Former Washington NFL Player Denied Workers’ Compensation for Hip
Stuart Anderson, who played linebacker for the National Football League’s Washington Redskins (now known as the Washington Commanders) in the mid-1980s, has lost his bid to collect workers’ compensation medical benefits.
Anderson filed clams in 2018 and 2019 seeking benefits under the District of Columbia Workers’ Compensation Act for arthritis in his hips that he claims is related to injuries and cumulative trauma he suffered 34 years earlier as a player.
The Administrative Law Judge (ALJ) denied Anderson’s claims as being time-barred under the workers’ compensation law’s one-year window, and the Compensation Review Board (CRB) affirmed.
The District of Columbia Court of Appeals last week upheld the denial of benefits.
The D.C. workers’ compensation act provides that a claim for a work-related disability or death is barred unless it is filed within one year after the injury or death. The time for filing a claim does not begin to run until the employee is aware, or should reasonably have been aware, of the injury or death.
In cases involving cumulative trauma claims, the CRB has applied a “manifestation rule,” which sets the date of injury as “the date the employee first seeks medical treatment for his/her symptoms or the date the employee stops working due to his/her symptoms, whichever first occurs.”
The ALJ determined that Anderson should have filed several years earlier than he did. That would have been when he first sought disability benefits under the NFL’s Player Retirement Plan for a bilateral hip injury. Anderson’s 2014 application to the NFL listed his need for hip replacements.

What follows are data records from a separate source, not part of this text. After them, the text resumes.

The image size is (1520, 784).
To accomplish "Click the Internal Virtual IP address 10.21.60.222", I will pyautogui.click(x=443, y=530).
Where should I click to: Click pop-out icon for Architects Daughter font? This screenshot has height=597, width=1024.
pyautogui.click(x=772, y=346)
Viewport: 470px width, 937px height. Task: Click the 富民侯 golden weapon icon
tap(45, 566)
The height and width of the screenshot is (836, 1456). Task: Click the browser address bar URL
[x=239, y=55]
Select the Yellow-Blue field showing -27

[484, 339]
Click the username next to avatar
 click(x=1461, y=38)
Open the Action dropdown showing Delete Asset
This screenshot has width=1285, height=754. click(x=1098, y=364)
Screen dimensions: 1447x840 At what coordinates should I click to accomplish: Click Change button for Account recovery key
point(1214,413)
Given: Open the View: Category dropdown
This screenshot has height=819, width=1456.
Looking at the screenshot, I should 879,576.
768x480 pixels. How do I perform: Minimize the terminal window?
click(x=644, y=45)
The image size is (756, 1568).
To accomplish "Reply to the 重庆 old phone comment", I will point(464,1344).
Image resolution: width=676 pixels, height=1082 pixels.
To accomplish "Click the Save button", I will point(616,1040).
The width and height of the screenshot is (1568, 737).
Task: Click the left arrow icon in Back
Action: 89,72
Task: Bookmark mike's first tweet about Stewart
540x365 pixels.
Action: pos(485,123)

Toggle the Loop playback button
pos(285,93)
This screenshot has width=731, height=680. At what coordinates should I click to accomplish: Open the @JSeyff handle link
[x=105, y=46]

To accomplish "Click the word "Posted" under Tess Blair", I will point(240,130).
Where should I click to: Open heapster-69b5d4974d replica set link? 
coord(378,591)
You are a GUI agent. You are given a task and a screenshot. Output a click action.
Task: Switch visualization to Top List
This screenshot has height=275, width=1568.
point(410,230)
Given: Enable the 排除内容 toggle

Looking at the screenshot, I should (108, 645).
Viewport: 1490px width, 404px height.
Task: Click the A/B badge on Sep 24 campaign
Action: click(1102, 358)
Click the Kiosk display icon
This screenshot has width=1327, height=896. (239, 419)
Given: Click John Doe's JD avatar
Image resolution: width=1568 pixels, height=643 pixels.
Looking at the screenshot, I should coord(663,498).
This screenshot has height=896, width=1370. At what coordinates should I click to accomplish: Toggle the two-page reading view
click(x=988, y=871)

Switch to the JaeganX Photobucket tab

Anderson argued that his claims were timely because he told his NFL team trainer that he had hip pain when he injured his groin playing football in 1984. He maintained that was sufficient notice to his employer.
The ALJ discredited that argument. She was not convinced that a hip injury was diagnosed in 1984. The team did not file a report of such an injury and records of his physical therapy and 55 visits to his trainer do not show he ever made such a complaint. Moreover, X-rays of his pelvis and right hip taken in 1984 showed “no evidence of a fracture or destructive lesion of the right hip” and no other sign of recent injury to it.
The District of Columbia Court of Appeals affirmed the ALJ’s determination that Anderson’s claims were untimely.